*Task to complete*. Search the entries below for the string "agent" and copy the lines that hold it.
*** Input data ***
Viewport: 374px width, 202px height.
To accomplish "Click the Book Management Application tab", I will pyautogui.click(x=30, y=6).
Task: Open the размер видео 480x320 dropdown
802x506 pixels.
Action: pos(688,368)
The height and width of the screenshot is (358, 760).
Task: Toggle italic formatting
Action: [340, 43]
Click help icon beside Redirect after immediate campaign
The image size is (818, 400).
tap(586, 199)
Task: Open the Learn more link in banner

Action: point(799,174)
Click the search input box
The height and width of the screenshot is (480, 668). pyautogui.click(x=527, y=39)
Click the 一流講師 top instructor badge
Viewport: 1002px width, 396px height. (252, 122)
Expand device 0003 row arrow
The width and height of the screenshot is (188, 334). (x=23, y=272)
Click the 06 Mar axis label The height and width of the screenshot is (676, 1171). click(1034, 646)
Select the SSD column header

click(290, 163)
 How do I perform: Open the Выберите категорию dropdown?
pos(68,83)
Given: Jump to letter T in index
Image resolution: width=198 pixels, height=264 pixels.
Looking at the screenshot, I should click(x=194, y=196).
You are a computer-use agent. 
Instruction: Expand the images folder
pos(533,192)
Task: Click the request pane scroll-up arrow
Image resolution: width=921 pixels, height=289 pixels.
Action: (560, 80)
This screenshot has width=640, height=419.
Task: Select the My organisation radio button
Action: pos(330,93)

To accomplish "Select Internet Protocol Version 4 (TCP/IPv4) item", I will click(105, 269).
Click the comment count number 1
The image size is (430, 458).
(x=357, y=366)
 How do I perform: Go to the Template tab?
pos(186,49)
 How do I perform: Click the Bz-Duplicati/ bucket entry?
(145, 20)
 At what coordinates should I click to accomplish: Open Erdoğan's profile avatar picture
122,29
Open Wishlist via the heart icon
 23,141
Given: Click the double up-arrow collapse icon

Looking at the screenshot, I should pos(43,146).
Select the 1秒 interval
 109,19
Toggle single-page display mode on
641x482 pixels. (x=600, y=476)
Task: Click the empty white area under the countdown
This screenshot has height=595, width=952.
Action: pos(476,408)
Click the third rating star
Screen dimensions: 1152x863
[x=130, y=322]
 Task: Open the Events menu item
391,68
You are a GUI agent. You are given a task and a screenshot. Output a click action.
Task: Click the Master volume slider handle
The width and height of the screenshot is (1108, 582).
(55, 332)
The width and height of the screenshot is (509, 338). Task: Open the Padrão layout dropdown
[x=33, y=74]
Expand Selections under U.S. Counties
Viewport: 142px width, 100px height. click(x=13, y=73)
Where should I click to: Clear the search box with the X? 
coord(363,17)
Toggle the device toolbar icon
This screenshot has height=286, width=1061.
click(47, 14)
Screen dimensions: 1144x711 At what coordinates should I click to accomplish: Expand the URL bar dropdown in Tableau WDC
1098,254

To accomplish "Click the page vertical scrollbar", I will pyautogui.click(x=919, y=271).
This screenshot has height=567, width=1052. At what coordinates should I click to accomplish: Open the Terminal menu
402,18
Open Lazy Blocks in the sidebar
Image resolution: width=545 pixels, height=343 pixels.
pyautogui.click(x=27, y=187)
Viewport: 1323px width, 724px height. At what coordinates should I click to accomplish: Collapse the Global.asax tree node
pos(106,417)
*** End of Input data ***
*Your response*.
You are a computer-use agent. 
You are a GUI agent. You are given a task and a screenshot. Output a click action.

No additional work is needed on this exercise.